Выпиваю стакан за стаканом горечь огненную. Обгладываю какое-то рыбное кушанье. Но, странное дело, чувствую прежнюю гонку, будто движение наше вовсе не прекращалось: «Вперед! Вперед!». Мы ужинаем и одновременно мчимся вспять. В кромешной тьме над нашим движением проступает неясное световое пятно. Освещает веранду, где почему-то нет электрического освещения. Замечаю теперь, что я один: даже Светлый, хозяин, куда-то запропал. Продолжается ужин — гонка с вином и рыбными блюдами. Я съедаю спинки, а головы, хвосты и кости — гибкие прозрачные скелетики — выбрасываю за перила, просто в воду. Однако, касаясь воды, кости упруго вздрагивают, становясь живыми рыбами, оседают в кромешную воду, и к месту их падения сбегаются сверкающие лунным огнем круги.
Гляжу в темную воду, а тоска по скорости тонкой змейкой подрагивает во мне.
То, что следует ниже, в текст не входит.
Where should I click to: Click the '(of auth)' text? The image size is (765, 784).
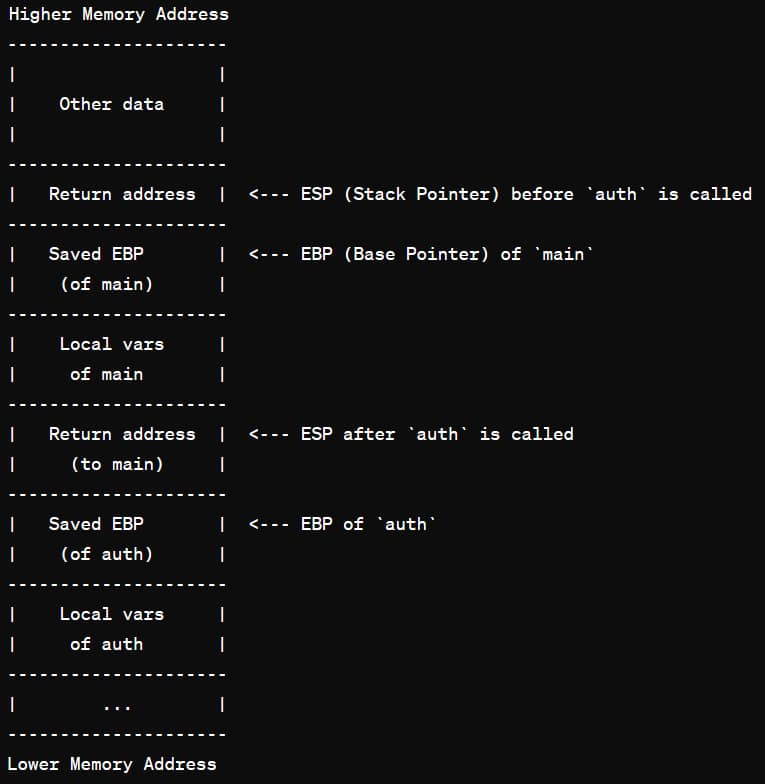(106, 554)
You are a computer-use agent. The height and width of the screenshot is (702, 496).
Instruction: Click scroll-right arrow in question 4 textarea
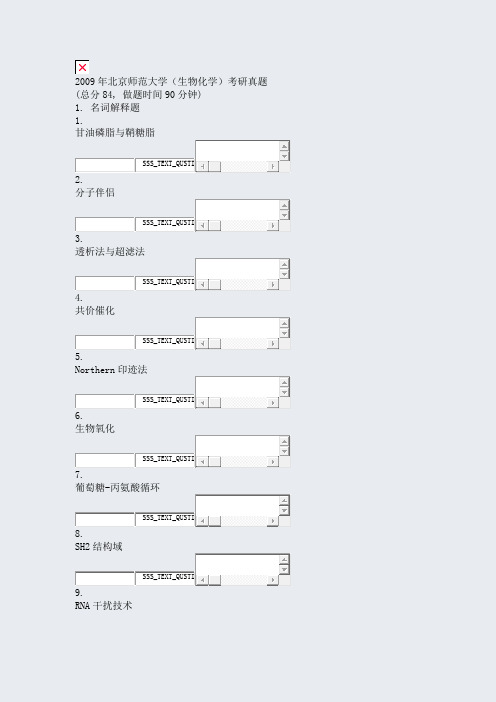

Включаю что-то. Уверен — форсаж. Машина делает мягкий, живой, совершенно звериный прыжок в иную, высшую скорость. Чувствую, нечто настигает нас. В этом беспокойстве даже прелесть. Вот настигло, обступило. Оказывается, это звучание. Звучит все пространство — хором мужских голосов — ужасающе красивое, полное мощной печали. Вслушиваюсь, пытаюсь различить слова:
Мы призраки. Ходим мы вспять — в воздух.
Мы призраки — счастья — светлые — средь беды.
И если белые кости бросите вы в воду,
то черные рыбы выпрыгнут из воды…
Вот и светает. «Вперед! Вперед!»
На обочине — барачный город.
Из открытой двери крематория идет нескончаемая очередь измотанного покорного люда — спинами вперед. Зато вверху прямо из синего воздуха сгущается тяжелый черно-рыжий дым и лезет в горловину трубы. Вокруг, в окрестностях лагеря — насколько хватает зрения — тают, разлагаются, испаряются только что полные жизни и сил растения, люди, животные. Что-то совершенно сказочное: вон белоголовый малыш на глазах обратился в нескольких козлят, в других существ, сначала одушевленных, потом неодушевленных, потом в клуб дыма, уплывший в ту же ненасытную трубу…
Кисловодск.
(Публикуется с сокращениями).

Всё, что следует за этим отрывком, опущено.